En ce début d’année 2012, année théorique d’un sursaut national au Burkina avec en perspective les élections couplées des législatives et des municipales et l’utilisation attendue de la biométrie et d’un fichier électoral fiable, nous invitons les uns et les autres à une mobilisation et à une vigilance accrues.
En entamant cette année 2012, nous voudrions faire un point sur la situation nationale et rappeler les positions que nous avons toujours affirmées par rapport aux questions d’importance :

1. Du CCRP et des projets de Réformes politiques

La CNPB a été le premier parti politique à récuser le ministère chargé des Réformes politiques comme organisateur de débats. L’ensemble des partis politiques conséquents de l’opposition, les organisations clairvoyantes de la société civile nous ont rejoints dans cette position et ont refusé de participer aux différentes « grands messes » organisées par le Ministère chargé des réformes. L’histoire nous a donné raison : le CCRP et ses excrétions (les assises régionales et les assises nationales) n’ont été que des occasions de gaspillages des ressources de l’Etat, et ont débouché sur un fiasco total. Il ne pouvait en être autrement. Notre position sur la question est bien connue, à savoir :
- au préalable une définition claire du cadre ;
- une indication du contenu ;
- et enfin une précision sur l’utilisation des résultats des travaux.

On aurait alors abouti à un véritable débat qui met en exergue les vrais problèmes et préoccupations des Burkinabè. A titre d’exemple, après la crise qui a ébranlé notre armée et le peuple tout entier, un véritable débat sur le rôle et la place de l’Armée dans la République ne pouvait être occulté. Il en va de même pour le Conseil constitutionnel dont la composition aussi bien que les missions ont besoin d’être revues pour une meilleure affirmation de la démocratie. Autre exemple, l’hymne national.

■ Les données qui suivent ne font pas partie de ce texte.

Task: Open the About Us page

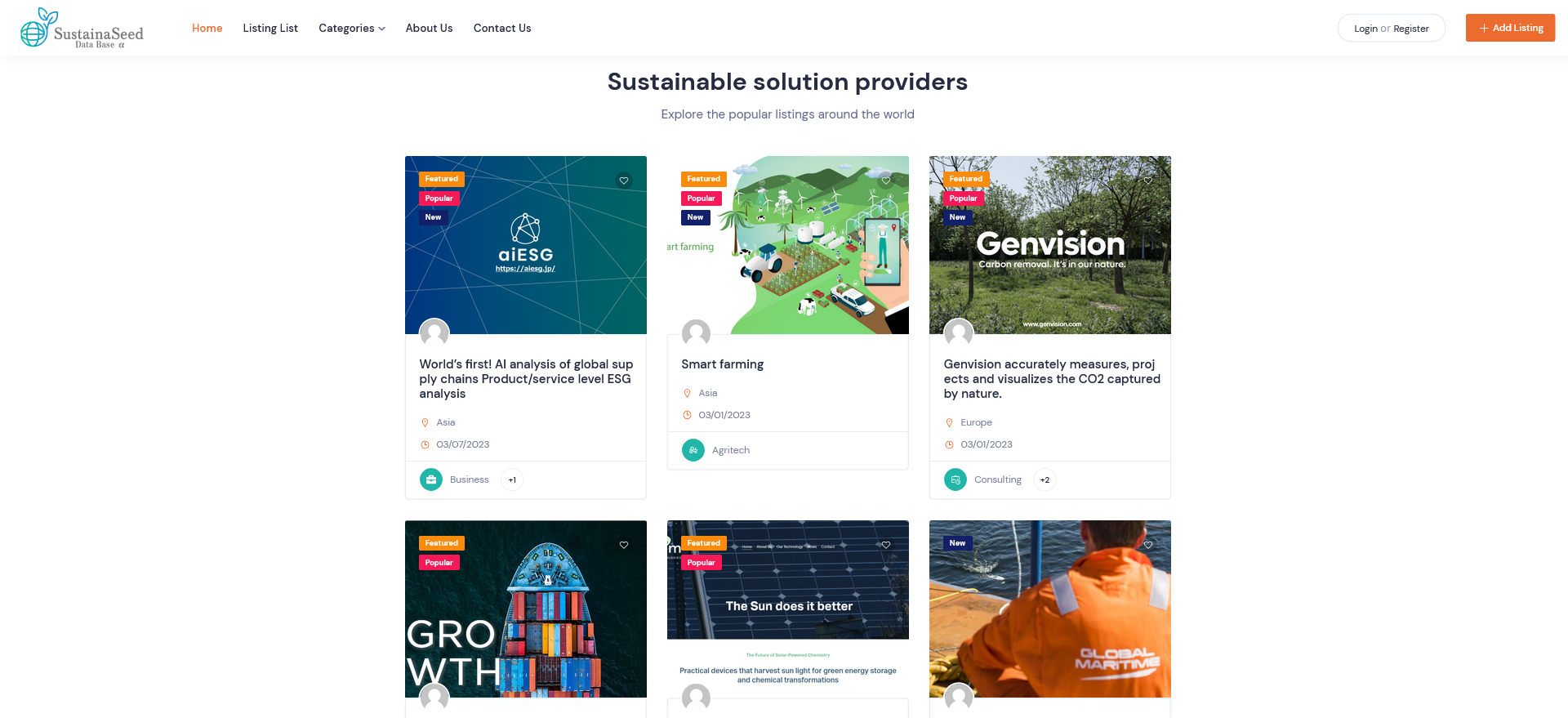Action: (429, 28)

Un débat sur l’hymne national s’impose parce qu’il est en déphasage, d’une part, avec les impératifs d’une véritable démocratie, et d’autre part, avec les pratiques actuelles au Burkina où c’est plutôt « la patrie ou la fortune, engraissons-nous » en lieu et place de « la patrie ou la mort, nous vaincrons ».

Du reste la déception des initiateurs et des organisateurs était perceptible aussi bien dans le Rapport de synthèse des travaux que dans les discours de clôture des Assises nationales. Dès lors que les débats, au lieu de porter sur les racines et les raisons du mal qui ont secoué le Burkina Faso en 2011, ont été orientés vers des questions subsidiaires, il n’y avait vraiment rien à attendre de ces foires à répétition. Toutes les stratégies pour faire avaler la couleuvre de la modification de l’article 37 ont échoué, de même que la tentative de l’envelopper dans ce « machin » de référendum. Pour la CNPB, nous l’avons dit et le répèterons : l’article 37 est intouchable, sauf pour être plus verrouillé.

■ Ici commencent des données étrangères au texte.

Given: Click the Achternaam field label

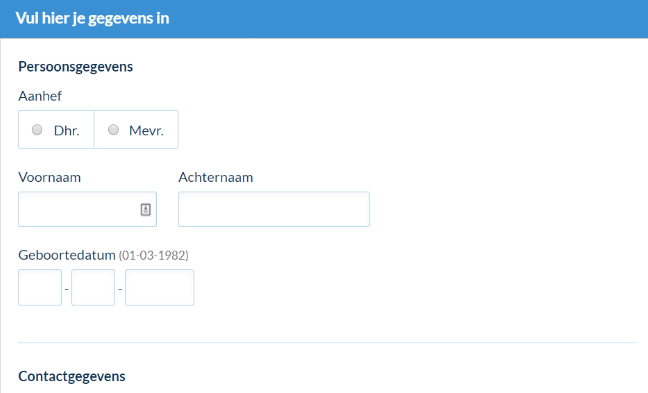Looking at the screenshot, I should 216,177.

Mais, signe des temps, le Président du CDP et le Tout- Puissant maire de Ouagadougou et Vice-Président du CDP se sont largement étalés dans les médias nationaux et internationaux, relativement à leur volonté d’instaurer l’alternance dans les structures et instances du CDP. Nous notons que ceux qui étaient jadis chantres de l’antialternance et défenseurs zélés de la modification de l’article 37 de la Constitution veulent se faire passer aujourd’hui pour prophètes et apôtres de l’alternance. En insistant sur le fait que le CDP doit donner l’exemple d’alternance, à qui ces responsables du CDP veulent-ils donner l’exemple ? Ce n’est certainement pas à nous.

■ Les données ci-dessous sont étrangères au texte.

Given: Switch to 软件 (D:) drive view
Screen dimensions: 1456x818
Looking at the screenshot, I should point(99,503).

Les décisions prises concernant un Sénat et l’amnistie posent problème et apparaissent inappropriées. Comment comprendre qu’un pays éligible au PPTE se complaise dans la multiplication d’institutions grosses dévoreuses de budget, mais qui n’apportent aucun bonus à la souveraineté du pays ? De toute évidence, le Sénat semble ne devoir être qu’un instrument béni oui-oui de secours. De même, l’amnistie dans sa formulation actuelle apparait fondamentalement aberrante.

A l’évidence, il est plus que temps de se pencher sérieusement sur la question de la gestion communale. Un peu partout, les révoltes des populations se succèdent et peuvent à tout moment déboucher sur des situations difficilement contrôlables. La preuve, un certain nombre de mairies ont été fermées « cadenacées » par la population et les maires chassés. La CNPB formule les propositions suivantes :
- Que la loi sur la communalisation soit revue dans sa partie concernant les limites géographiques des communes rurales.

C’est, en effet, à la suite de la défaillance du ministère en charge de l’Administration du Territoire à procéder à la délimitation géographique des chefs-lieux de département dans les délais, que la loi a été en son temps modifiée pour étendre à tout le département la compétence de la commune. En plus de rendre la gestion plus rationnelle, cela aurait le mérite de justifier la présence des préfets dont le rôle pour l’heure est mal perçu.
- Qu’il soit mis fin aux fonctions de tous les maires qui seraient alors remplacés par des délégations spéciales comme du reste le prévoit la loi.
- Qu’il soit engagé un audit systématique de toutes les mairies pour faire une bonne fois pour toutes le point et permettre ainsi aux prochains élus de partir sur des situations claires et saines.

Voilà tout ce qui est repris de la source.